Some part of me believes that water cannot get so hot that it would cause metal to Glow.
I would be happy to be proven wrong.
I mean, unless you’re saying that the pipe is heating the water inside of it? Which at that temperature that water would be expanding to over a thousand times its size and would probably blow that line to smithereens.
Steam has no limit to how hot it can get. Until it eventually transitions into plasma of course. By then the oxygen and hydrogen would have separated, I imagine. Then it’s no longer water.
Superheated steam was a problem in some steam locomotives, as running the water level too low would allow the boiler to reach temperatures that would compromise the integrity of the metal.
Only liquid water has the boiling point as a “limit”.
https://physics.stackexchange.com/questions/715701/how-hot-can-steam-be
Apparently 3,000 C might be the limit, but idk.
I don’t trust it entirely because it is a stack exchange website, there’s not any hard evidence to back up the claim.
Yeah, don’t know the specifics, but at some point the thermal energy will start knocking the molecules down into atoms.

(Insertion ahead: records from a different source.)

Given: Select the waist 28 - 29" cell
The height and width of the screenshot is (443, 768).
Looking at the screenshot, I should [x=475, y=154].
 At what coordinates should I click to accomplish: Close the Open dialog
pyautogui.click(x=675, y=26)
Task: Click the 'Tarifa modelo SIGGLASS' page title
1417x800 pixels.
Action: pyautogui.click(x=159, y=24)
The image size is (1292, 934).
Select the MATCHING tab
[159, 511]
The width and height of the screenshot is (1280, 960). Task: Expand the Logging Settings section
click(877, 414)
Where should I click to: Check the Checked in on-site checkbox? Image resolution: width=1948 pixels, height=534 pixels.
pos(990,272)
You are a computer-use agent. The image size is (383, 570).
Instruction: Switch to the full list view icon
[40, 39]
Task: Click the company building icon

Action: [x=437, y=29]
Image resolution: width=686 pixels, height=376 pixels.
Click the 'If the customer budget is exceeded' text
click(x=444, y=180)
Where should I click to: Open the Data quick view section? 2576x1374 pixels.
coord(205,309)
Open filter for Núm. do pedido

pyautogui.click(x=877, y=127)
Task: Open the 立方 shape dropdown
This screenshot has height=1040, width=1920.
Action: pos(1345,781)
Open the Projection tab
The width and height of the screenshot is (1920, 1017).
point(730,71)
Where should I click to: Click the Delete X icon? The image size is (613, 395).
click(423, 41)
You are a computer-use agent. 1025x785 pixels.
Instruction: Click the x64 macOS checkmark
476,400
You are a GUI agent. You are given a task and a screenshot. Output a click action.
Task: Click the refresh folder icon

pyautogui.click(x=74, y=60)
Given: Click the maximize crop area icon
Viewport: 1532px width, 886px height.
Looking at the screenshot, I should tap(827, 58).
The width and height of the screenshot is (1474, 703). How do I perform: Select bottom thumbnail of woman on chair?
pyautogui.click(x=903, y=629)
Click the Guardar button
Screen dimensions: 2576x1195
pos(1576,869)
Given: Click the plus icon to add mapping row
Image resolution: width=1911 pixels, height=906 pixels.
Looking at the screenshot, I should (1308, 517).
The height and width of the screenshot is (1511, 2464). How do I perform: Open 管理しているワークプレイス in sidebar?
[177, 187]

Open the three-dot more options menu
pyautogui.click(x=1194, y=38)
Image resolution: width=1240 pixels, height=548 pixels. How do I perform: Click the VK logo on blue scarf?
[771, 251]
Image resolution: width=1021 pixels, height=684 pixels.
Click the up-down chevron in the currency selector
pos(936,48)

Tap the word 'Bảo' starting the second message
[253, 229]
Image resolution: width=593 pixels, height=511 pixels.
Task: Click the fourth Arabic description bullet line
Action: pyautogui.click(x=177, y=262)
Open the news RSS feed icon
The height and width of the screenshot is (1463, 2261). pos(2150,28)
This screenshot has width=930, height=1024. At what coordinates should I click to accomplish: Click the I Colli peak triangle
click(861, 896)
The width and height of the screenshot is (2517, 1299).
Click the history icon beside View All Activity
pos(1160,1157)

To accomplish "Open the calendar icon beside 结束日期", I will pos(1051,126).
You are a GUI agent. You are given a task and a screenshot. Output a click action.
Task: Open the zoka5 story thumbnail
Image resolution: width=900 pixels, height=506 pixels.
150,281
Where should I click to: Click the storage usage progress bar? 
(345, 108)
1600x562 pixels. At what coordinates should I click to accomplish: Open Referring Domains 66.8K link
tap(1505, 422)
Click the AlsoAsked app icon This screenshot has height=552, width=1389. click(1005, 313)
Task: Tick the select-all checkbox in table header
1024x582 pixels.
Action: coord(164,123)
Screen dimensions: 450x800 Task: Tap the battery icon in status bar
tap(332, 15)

Both glowing portions are natural gas pipes. Perhaps it’s somehow ignited inside the pipes and is super heating them but also somehow NOT travelling outside the two glowing sections and burning the house down???
I don’t know, but I’d like to think I would shut everything off and run away until it demonstrably hadn’t exploded rather than take a picture!
The only way that immediately springs to mind is so unlikely to happen. It requires multiple faults/mistakes.
1: The chassis of one of the two units became live (connected to “hot” for you Americans) but was also not grounded in any way.
2: The chassis of the other WAS grounded and created a circuit for the current to flow.
3: There was no RCD (GFCD or whatever you guys call it) on the circuit.In this way, that pipe would be the only thing connecting the two devices, and the resistance is causing a huge amount of heat (just like an incandescent bulb, or a heating element does by design).
Probably other possibilities, but it’s just the first thing I could think of that could potentially produce this result. But, that’s a lot of safety features to have either failed or just simply not been in place for this to be possible. So, frankly I hope I’m totally wrong.
Even if that happened, wouldn’t the pipe handle a lot more current than normal house wires, or even the main ones connecting the building to the grid. I assume the pipe would be thick enough that the wires in your walls would be glowing long before the pipe itself was.
I would have thought so, but I think it depends on how thin the skin of the pipe is. I would also have expected a breaker to trip under that much load. But, based on that happening, I’d not be surprised if there are bypasses and/or broken breakers.
When we moved into the house we’re in now, the RCD (GFCI) didn’t work at all. I pressed test, nothing. Had the electrician over to change it. He tested the actual actuation using earth leakage. Nothing. So, faults can happen too.
I want to be wrong, though. Because that’s a pretty bad state to get into, I think.
Time for a shower!
Nice water-cooled setup!
Specs?Mood wiring
This man exploded 3 seconds later, those are gas lines
I’m sure the water put it out.
Pumpkin-spice gas for the holidays
“Home is equipped with a 50 Gallon gas water heater upgraded with RGB lines for an extra 10 FPS.”
Looks like it can run doom
“I’ve got a buddy who can do the gas and the 'leccy. Super cheap.”